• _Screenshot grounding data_
%%

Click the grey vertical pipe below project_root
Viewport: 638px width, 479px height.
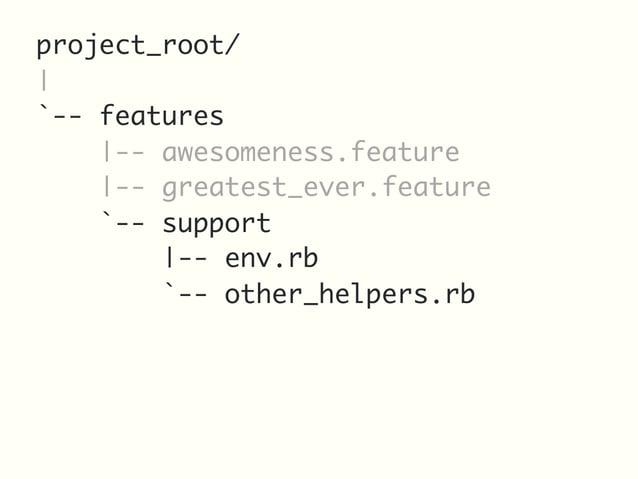[44, 81]
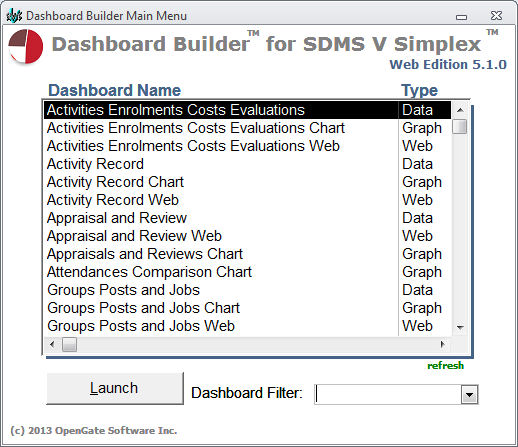
Task: Close the Dashboard Builder Main Menu window
Action: point(496,16)

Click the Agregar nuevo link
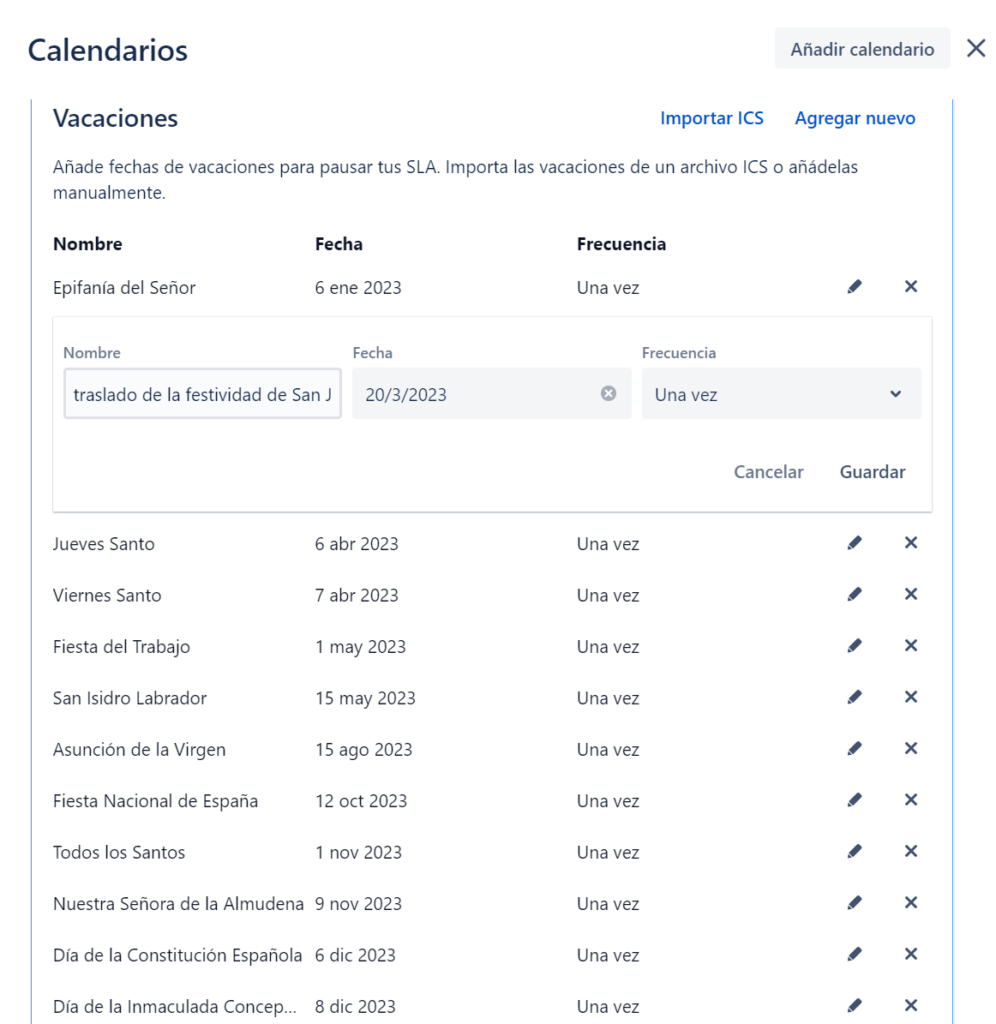point(856,118)
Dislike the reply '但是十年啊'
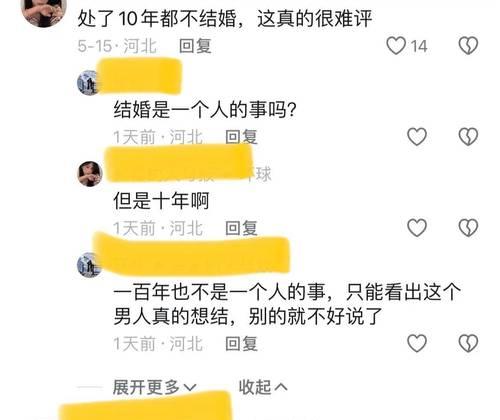This screenshot has height=420, width=500. tap(468, 228)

%%

Once the pictures are removed, repeat all of the data above exactly.

• _Exercise output_
Click the grey vertical pipe below project_root
Viewport: 638px width, 479px height.
[44, 81]
Task: Close the Dashboard Builder Main Menu window
Action: point(496,16)

Click the Agregar nuevo link
point(856,118)
Dislike the reply '但是十年啊'
This screenshot has height=420, width=500. tap(468, 228)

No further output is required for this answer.